Muğla’nın yapı sektöründe "Muğla Bacası" olarak adlandırılan ve 28 alaturka kiremitten yapılan bacalar, yaklaşık iki asırdır poyraz rüzgarlarına karşı kullanılırken, üstün dayanıklılığıyla dikkat çekiyor. Yapım teknikleri ve işlevselliğiyle hayranlık uyandıran bu bacalar, özellikle sert kış mevsimlerinde "Deli Mehmet" olarak adlandırılan poyraz rüzgarlarına karşı evleri koruyor ve karbonmonoksit zehirlenmelerini önlüyor. “Tarihi ve işlevselliğiyle öne çıkıyor”
Muğla Sıtkı Koçman Üniversitesi Edebiyat Fakültesi Sanat Tarihi Bölümü Öğretim Üyesi Prof. Dr. Ayşe Aydın, Muğla Bacası’nın 1825’li yıllardan itibaren kullanılmaya başlandığını ve halen yaygın olduğunu belirtti. Prof. Dr. Aydın, "Bu bacalar ciddi hesaplama ve tecrübenin sonucunda oluşturulmuştur. Yapımında kullanılan 28 alaturka kiremit, dört yanı açık yapısıyla soba tütmesini engellerken yağışlı ve rüzgarlı havalarda bile üstün performans sağlar" dedi. “Bir gelenek ve inovasyon ürünü”
Türk ve Rum aileler tarafından kullanılan, piramidal veya konik formlu bu bacalar, ilk olarak zengin ailelerin evlerinde inşa edildiğini belirten Prof. Dr. Aydın, "Muğla Bacası’nın kökeni Rum adalarına dayanmaktadır. Halk arasında poyraz rüzgarları ve yağışlı havalar nedeniyle bu bacalar tercih edilmiştir. İlginç bir şekilde, yerli aileler bacaların üst kısmındaki haç formu nedeniyle başlangıçta bu tasarımı benimsememiştir" dedi. “Muğla’nın sembolü: 28 kiremitli Muğla bacası”
Bacaların yapım tekniklerine de değinen Prof. Dr. Aydın, "Muğla Bacası, dörtgen planlı bir baca üzerine dört düz ve dört ters üçgen formunda kiremitlerin yerleştirilmesiyle yapılır. Düz üçgenlerin tepe noktalarındaki kiremitler haç formunu oluşturur ve bu yapıda toplam 28 alaturka kiremit kullanılır" dedi. “Kültürel miras korunuyor”
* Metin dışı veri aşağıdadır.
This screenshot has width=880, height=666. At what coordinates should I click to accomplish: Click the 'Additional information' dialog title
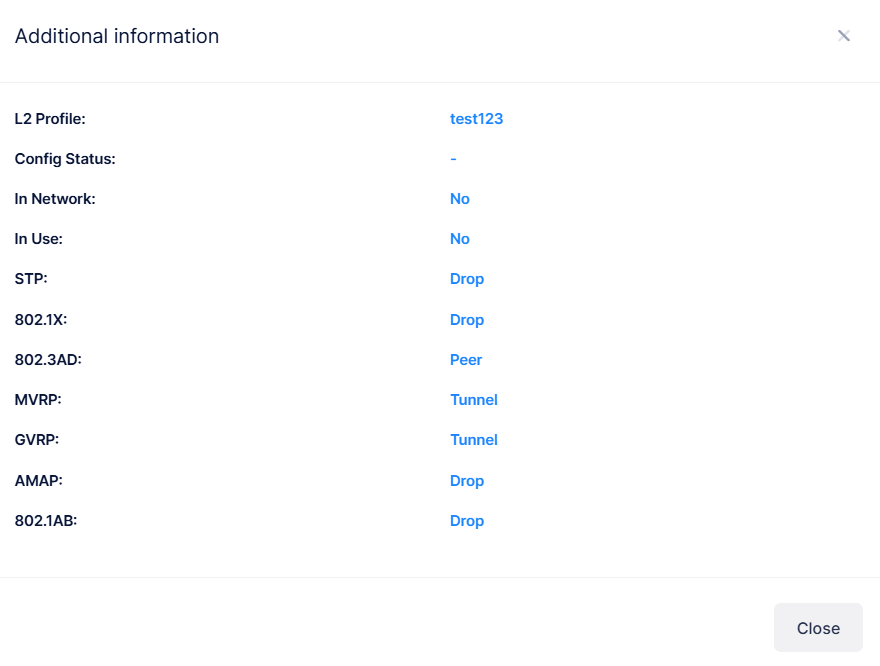click(x=117, y=36)
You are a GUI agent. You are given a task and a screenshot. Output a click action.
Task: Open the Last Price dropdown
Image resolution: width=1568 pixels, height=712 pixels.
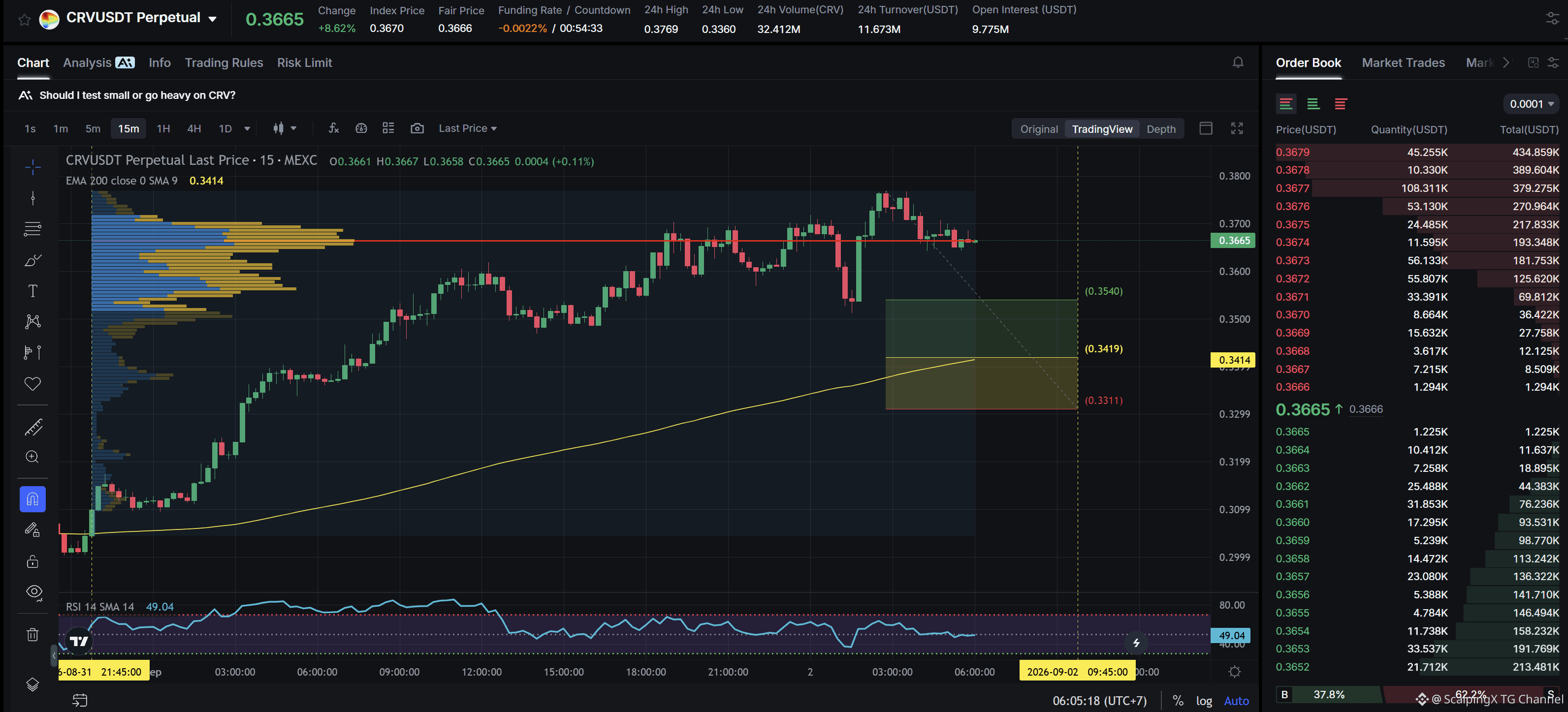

Günümüzde başta Muğla merkez olmak üzere Milas, Yatağan, Ula, Köyceğiz ve Ortaca gibi ilçelerde yaygın olarak kullanılan bu bacalar, yalnızca bir yapı unsuru değil, aynı zamanda bölgenin kültürel ve mimari mirasının önemli bir parçası olarak kabul ediliyor. Muğla Bacası, geçmişten bugüne işlevselliği ve estetiği bir araya getirerek hem tarihi hem de mimari açıdan eşsiz bir miras olmayı sürdürüyor.